The Wire

In the 20th century, musicians began exploring the inner nature of sound. Music had long spoken the language of tones – fixed, stable pitches, defined through melody, harmony and rhythm. But Western art music, through the work of Debussy, Varese, Messiaen and Stockhausen, began probing alternatives. Varèse used batteries of percussion to subvert traditional orchestral sonority, so that – as Jonathan Harvey commented – “there’s no longer a sharp division between ‘noise’ and ‘musical tone'”. By the mid-1970s, French composers Hugues Dufourt, Gérard Grisey and Tristan Murail, and Romanian composer Horatiu Rädulescu, were analysing the sound spectrum. Dufourt described their work as “musique spectrale” and the movement became known as spectralism – music that works with the harmonic spectrum.

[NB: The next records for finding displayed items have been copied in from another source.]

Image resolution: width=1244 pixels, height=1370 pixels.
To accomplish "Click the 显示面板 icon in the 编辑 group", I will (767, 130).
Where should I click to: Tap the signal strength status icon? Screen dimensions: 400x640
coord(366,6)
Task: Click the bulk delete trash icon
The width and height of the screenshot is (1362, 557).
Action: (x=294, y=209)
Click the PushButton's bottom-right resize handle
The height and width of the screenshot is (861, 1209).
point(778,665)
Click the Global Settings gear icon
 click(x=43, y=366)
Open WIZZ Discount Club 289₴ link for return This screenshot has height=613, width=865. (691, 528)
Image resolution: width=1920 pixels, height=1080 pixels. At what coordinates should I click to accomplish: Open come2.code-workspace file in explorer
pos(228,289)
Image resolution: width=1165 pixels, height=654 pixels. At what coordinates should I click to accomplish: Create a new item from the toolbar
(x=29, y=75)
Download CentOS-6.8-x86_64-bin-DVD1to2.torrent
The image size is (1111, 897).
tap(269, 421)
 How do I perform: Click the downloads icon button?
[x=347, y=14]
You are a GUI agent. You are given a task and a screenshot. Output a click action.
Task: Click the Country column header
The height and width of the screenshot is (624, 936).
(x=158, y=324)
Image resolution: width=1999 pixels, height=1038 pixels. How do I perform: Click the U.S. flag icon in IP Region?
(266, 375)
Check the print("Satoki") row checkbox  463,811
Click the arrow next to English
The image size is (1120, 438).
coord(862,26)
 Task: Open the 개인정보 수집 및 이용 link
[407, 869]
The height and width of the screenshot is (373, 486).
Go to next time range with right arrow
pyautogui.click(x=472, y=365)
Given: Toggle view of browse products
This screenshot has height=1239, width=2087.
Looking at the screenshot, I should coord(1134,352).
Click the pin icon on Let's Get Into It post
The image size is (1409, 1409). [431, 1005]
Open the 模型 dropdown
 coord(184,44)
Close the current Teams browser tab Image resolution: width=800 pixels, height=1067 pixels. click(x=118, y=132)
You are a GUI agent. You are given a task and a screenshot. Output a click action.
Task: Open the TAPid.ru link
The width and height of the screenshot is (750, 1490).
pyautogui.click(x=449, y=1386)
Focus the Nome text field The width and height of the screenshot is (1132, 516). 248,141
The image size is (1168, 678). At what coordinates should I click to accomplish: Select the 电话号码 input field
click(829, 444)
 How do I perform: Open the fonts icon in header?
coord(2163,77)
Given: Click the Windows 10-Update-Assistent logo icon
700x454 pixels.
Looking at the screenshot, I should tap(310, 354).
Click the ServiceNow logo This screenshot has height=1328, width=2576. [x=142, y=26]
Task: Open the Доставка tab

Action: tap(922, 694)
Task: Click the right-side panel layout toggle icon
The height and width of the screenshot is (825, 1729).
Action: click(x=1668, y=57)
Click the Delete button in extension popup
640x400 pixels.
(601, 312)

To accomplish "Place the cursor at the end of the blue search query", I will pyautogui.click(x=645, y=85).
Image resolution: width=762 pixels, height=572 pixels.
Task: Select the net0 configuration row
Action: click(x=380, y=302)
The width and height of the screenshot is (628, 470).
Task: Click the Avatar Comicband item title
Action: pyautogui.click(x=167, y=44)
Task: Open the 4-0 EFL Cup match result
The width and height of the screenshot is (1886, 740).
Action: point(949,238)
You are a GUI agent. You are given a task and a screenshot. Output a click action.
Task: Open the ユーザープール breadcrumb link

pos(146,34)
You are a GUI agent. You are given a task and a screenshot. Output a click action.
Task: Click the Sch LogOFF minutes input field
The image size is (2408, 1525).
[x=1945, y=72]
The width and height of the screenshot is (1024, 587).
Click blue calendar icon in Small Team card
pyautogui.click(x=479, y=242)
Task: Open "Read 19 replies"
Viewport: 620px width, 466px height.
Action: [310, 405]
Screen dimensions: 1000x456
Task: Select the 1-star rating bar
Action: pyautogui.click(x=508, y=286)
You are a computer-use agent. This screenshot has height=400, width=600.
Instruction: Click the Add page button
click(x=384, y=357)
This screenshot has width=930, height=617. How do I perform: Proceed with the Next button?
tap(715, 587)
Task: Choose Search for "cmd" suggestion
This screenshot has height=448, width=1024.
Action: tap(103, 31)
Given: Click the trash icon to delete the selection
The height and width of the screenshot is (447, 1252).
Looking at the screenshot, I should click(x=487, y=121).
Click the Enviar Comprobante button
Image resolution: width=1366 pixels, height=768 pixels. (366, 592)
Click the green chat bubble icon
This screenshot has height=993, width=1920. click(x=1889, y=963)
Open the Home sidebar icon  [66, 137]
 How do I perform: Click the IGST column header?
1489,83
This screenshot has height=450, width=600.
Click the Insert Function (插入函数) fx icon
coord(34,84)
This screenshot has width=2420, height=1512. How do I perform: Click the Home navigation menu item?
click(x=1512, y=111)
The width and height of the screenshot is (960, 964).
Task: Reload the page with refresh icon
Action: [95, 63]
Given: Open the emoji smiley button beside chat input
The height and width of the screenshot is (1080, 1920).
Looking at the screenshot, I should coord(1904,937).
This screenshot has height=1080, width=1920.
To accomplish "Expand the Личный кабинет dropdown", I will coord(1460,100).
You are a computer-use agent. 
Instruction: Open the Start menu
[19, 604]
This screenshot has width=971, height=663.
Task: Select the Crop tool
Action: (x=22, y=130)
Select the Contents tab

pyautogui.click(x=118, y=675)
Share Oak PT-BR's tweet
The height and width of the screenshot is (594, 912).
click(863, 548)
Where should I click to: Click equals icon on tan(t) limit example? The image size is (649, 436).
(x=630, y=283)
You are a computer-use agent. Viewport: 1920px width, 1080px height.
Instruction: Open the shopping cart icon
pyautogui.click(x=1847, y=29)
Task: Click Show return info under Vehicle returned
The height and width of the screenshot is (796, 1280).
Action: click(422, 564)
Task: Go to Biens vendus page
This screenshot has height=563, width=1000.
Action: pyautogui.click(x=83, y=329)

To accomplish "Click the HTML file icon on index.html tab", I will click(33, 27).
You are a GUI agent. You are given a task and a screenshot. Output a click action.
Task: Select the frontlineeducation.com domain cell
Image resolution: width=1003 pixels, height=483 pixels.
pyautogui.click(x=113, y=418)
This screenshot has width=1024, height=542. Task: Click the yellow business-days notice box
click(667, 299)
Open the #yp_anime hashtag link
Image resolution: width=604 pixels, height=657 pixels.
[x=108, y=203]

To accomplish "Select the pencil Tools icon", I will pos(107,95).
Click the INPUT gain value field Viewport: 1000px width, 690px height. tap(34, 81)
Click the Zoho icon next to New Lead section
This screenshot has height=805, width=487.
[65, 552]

L’Origine Du Monde – Marilyn Nonken’s third exploration of spectral piano music for Métier – is a superb release. It features The NYU Contemporary Music Ensemble conducted by Jonathan Haas, and was recorded at Troy Music Hall in Upstate New York. The venue’s blend of clarity with warmth is necessary for spectralism’s focus on harmonics. In the works assembled here, physicality of performance is inseparable from musical sensuousness.

Rädulescu described spectral techniques as “a conceptual reply… to Pythagoras”. The Greek thinker had discovered that a string’s natural harmonics divide into mathematical proportions. Thus the ratios of the first three overtones of the harmonic series became the main intervals of the musical scale, the octave, fifth and fourth. But for the spectralists, the equal temperament system of major and minor keys led composers on a false path.

Spectralists turn back to something closer to the natural harmonic series. Every note or tone is the fundamental, lowest tone, of its own harmonic series or spectrum of over tones, which – they believe – equal temperament distorts in its drive to uniformity. But they mostly extend equal temperament rather than abandoning it, using quartertone or sixthtone approximations to the ideal pure pitch (there are parallels here with how serialism treats tonality). Spectralists also work with distorted spectra and inharmonic spectra (or noise).

Like his colleagues, Dufourt analyses sound as a physical and psychological experience, and the pieces on his Métier album reflect his philosophy of “sculpting a block of sound”, to quote Tristan Murail. Thus spectralism can be defined as form of high modernism that sculpts sound, creating space gesture, timbre and nuance.

The outstanding composition is Dufourt’s ensemble piece L’Origine Du Monde (2004). It’s inspired by Gustave Courbet’s painting of 1866, which depicts the female genitalia – both painting and composition are confrontational. The uses spectral techniques to amplify the piano’s overtones, blending them with exotic, microtonally inflected percussion to create a hieratic, imperious composition. It’s a powerful construction with a wonderfully elastic tension that rises with miraculous pacing to a roiling climax.

Meeresstille (1997) is a lugubrious, almost entropic depiction of the superficial stillness of a calm sea, while Rastlose Liebe (2000) unleashes a merciless storm. In An Schwager Kronos (1994) Dufourt refers to Goethe’s portrayal of time as a coachman; the resonating piano is pushed close to distortion, yet sensitive pedalling highlights the piece’s structure. The album concludes with Tombeau De Debussy (2019), a haunting tribute to the proto-spectralist master.

Thanks to Stockhausen’s work of the 50s and 60s, spectralism is often linked with electronic composition, where frequencies can be measured precisely. But though their orchestral sounds are often electronic, Dufourt, Grisey and Murail mostly use acoustic instruments. Helmut Lachenmann’s “musique concrète instrumentale”, from a similar era, exhibits the same paradox.

Where spectral qualities are dominant, the music is often slow and static, but that’s not Dufourt’s imaginative way – this is full of Romantic Sturm und Drang. As has been said, Dufourt reveres tradition without being traditional. Like the best music (and art) based on a theory, his compositions work – and for must work – even if you don’t know the theory. Most listeners will enjoy them for their compelling sensuous qualities.